Information gleaned from the conference could lead to a formal solicitation for what IARPA anticipates will be a two-phase program, with each phase divided into two focus areas.
The first phase would include the development of platform tools and technologies that could “detect signatures that a biological system has been engineered.” A fictional example of a less-nuanced version of such a technology appears in James Cameron’s “Aliens” movie, whereby humans use a robotically controlled laser scanner to search for hostile life in close proximity.
Under FELIX, a device might attempt to detect specific enhancements to biological organisms, such as cell frequency or improvements in speed.
FELIX’s first phase would also aim to create new methods or capabilities for modeling and analysis of engineering-linked indicators. IARPA concludes any rapid methodology for identifying whether organisms are genetically modified would require the analysis of “large, complex data sets.”

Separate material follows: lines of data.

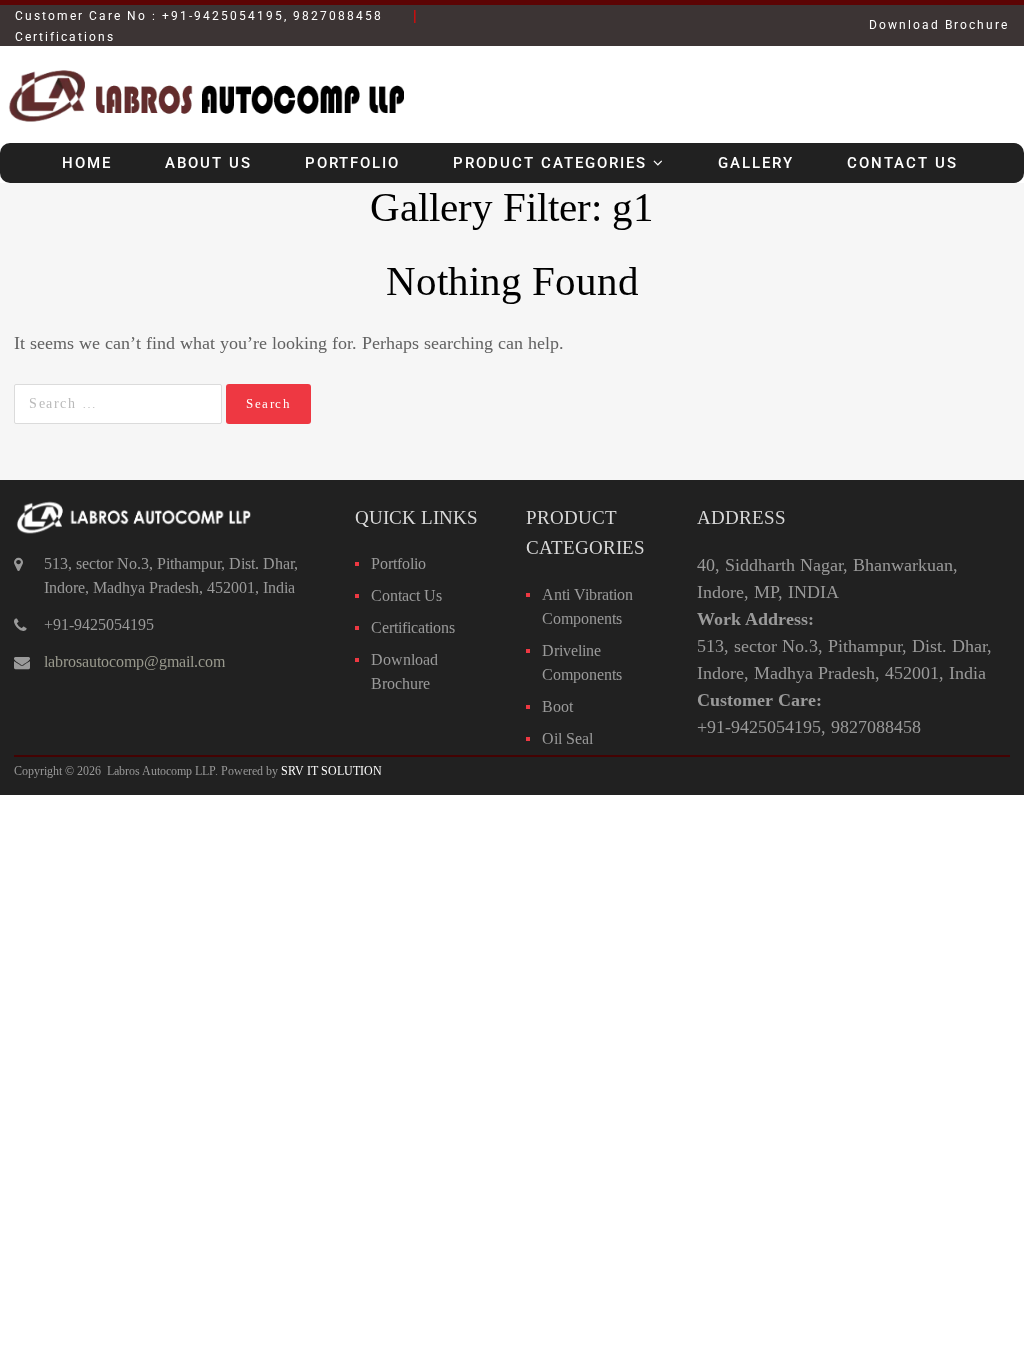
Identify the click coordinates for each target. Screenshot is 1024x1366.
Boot (557, 706)
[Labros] (204, 128)
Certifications (413, 627)
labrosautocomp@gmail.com (134, 661)
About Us (208, 163)
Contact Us (902, 163)
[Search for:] (120, 403)
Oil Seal (567, 738)
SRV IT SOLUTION (331, 771)
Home (87, 163)
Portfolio (352, 163)
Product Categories (550, 163)
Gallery (756, 163)
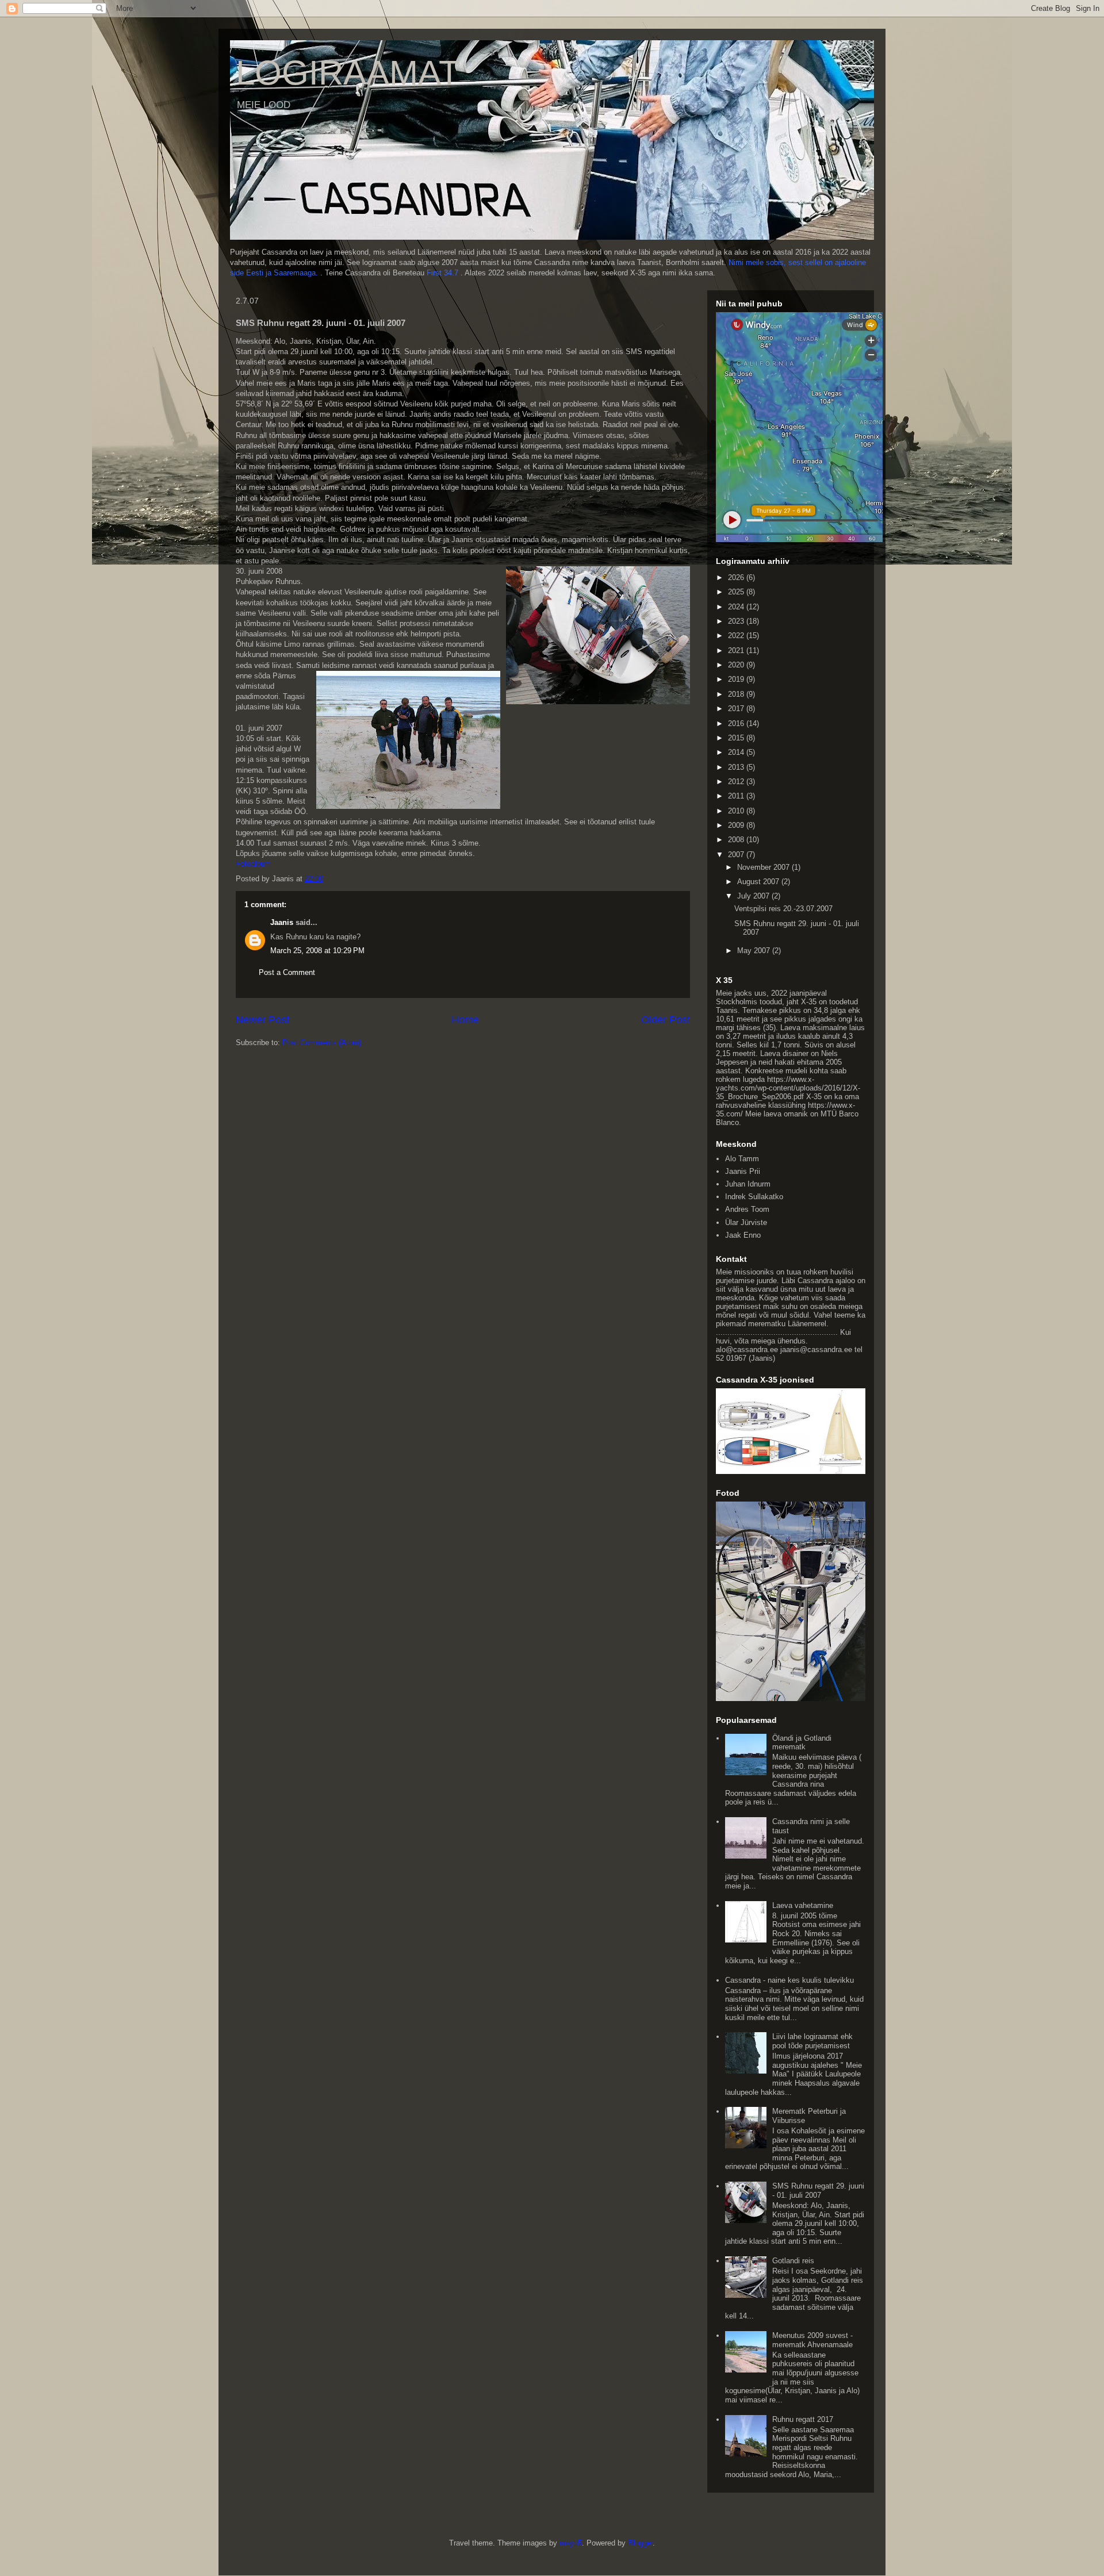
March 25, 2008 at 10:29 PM (317, 950)
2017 (737, 708)
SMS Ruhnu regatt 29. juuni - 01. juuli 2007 (818, 2190)
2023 (737, 621)
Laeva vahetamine (802, 1905)
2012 (737, 781)
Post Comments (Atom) (321, 1042)
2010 (737, 811)
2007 (737, 854)
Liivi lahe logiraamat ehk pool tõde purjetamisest (812, 2041)
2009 (737, 825)
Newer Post (262, 1020)
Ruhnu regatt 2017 (802, 2419)
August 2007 (759, 881)
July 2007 (754, 896)
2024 (737, 606)
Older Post (665, 1020)
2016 (737, 723)
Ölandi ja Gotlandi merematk (801, 1743)
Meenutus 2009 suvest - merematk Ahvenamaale (812, 2340)
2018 (737, 694)
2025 (737, 592)
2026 (737, 577)
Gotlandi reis (793, 2260)
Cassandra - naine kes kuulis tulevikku (789, 1980)
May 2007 (754, 950)
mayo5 (570, 2543)
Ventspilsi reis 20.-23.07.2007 (783, 908)
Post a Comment (287, 972)
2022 (737, 635)
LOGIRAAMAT (348, 72)
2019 (737, 679)
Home (465, 1020)
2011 (737, 796)
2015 (737, 738)
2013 (737, 767)
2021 (737, 650)
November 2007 (764, 867)
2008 (737, 839)
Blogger (640, 2543)
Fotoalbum (253, 863)
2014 (737, 752)
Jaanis (281, 922)
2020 (737, 665)
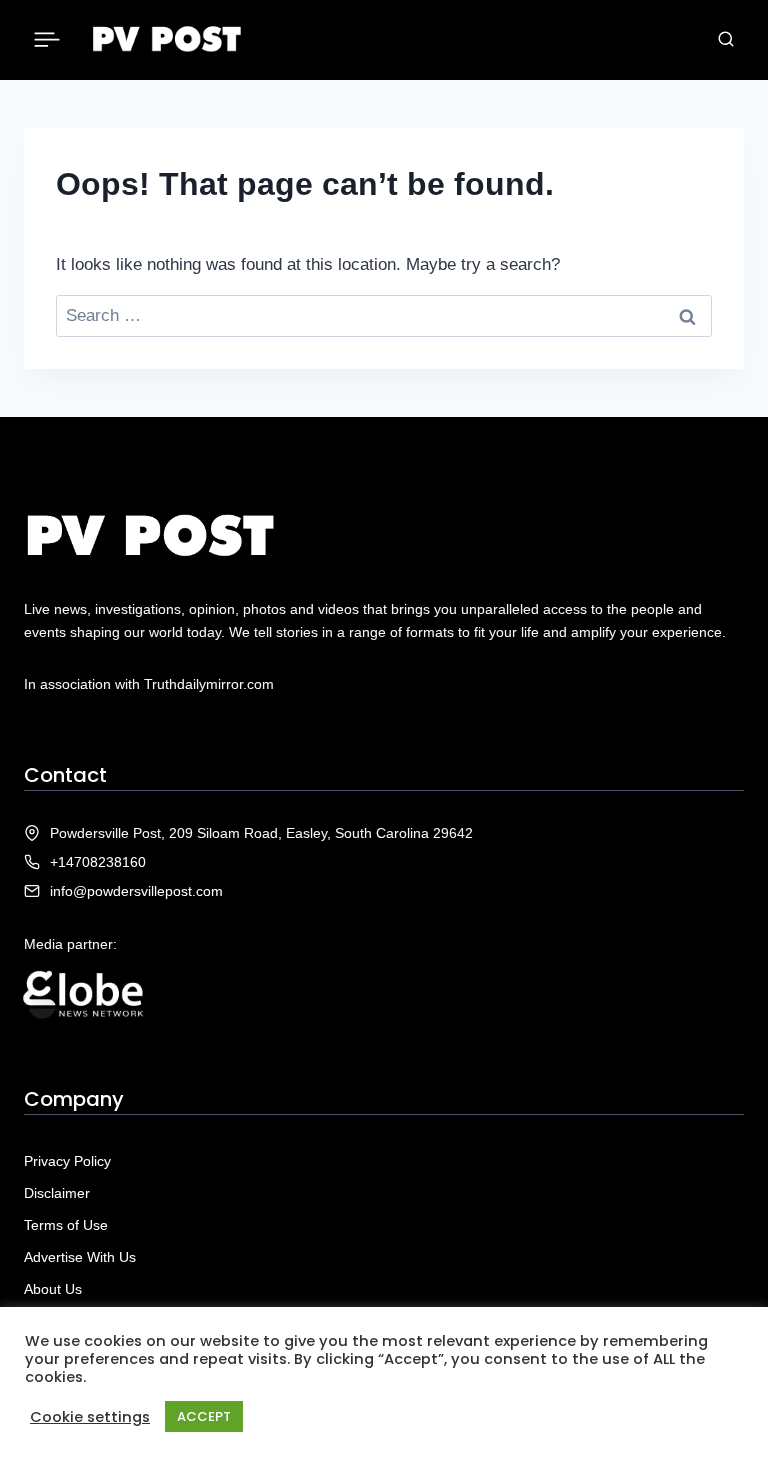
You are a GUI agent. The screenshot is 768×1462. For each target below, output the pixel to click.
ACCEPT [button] (204, 1416)
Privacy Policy (67, 1161)
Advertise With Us (80, 1257)
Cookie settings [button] (90, 1417)
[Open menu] (47, 39)
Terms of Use (66, 1225)
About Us (53, 1289)
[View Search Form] (726, 40)
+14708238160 (98, 862)
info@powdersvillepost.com (136, 891)
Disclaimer (57, 1193)
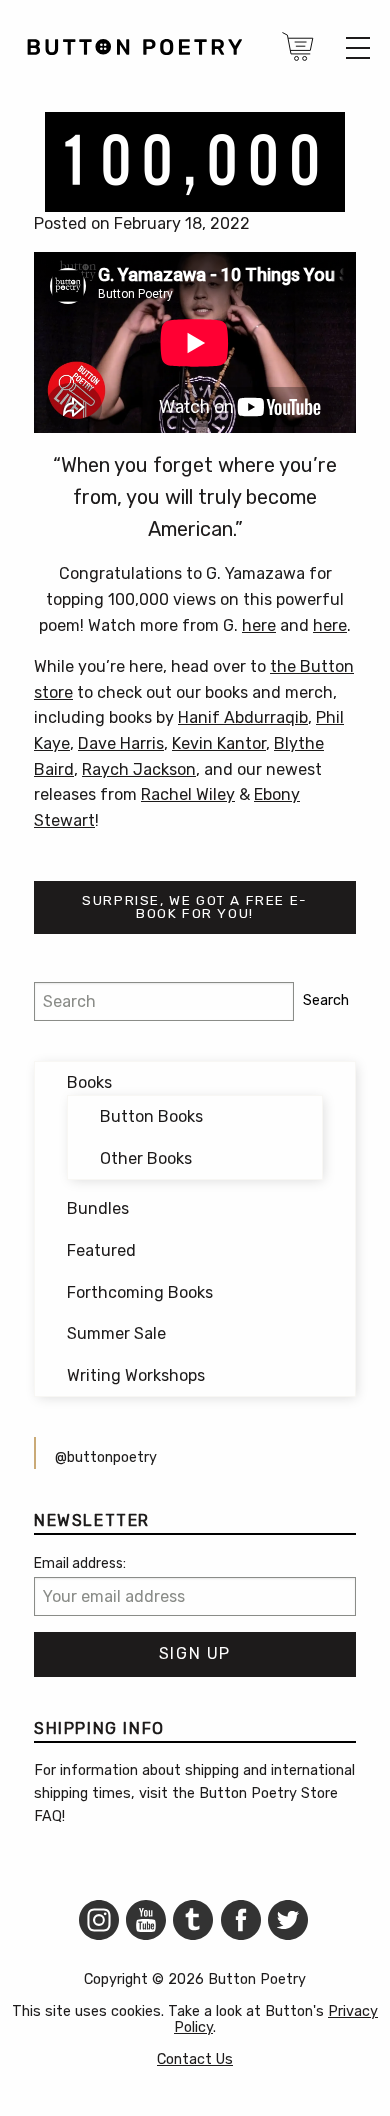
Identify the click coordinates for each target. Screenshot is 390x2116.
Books (89, 1082)
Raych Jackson (139, 769)
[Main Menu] (358, 48)
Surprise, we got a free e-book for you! (195, 907)
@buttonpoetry (106, 1457)
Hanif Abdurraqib (243, 717)
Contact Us (195, 2059)
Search (326, 1000)
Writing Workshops (136, 1375)
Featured (101, 1250)
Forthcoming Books (140, 1292)
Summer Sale (116, 1333)
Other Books (146, 1158)
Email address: (80, 1563)
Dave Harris (121, 743)
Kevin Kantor (219, 743)
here (259, 625)
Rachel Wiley (188, 794)
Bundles (98, 1208)
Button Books (151, 1116)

Phase 2 of FELIX would essentially be the optimization of the platform tools and analytic capabilities derived from phase 1.
“This includes both detection of increasingly sophisticated changes and an improved ability to detect a small number of engineered changes within a complex background,” the IARPA announcement states. “The end result of the program will be a suite of tools that enable improved detection of a variety of engineered changes across a range of engineered organisms and sample types.”
Should a solicitation arise, IARPA expects multidisciplinary teams to put forth the most viable ideas. Members may include experts in virology, synthetic and molecular biology, genomics, bioinformatics, computer science and statistical analysis and others, with participation encouraged from academic institutions and industry alike.
Those interested in the conference must register by July 20.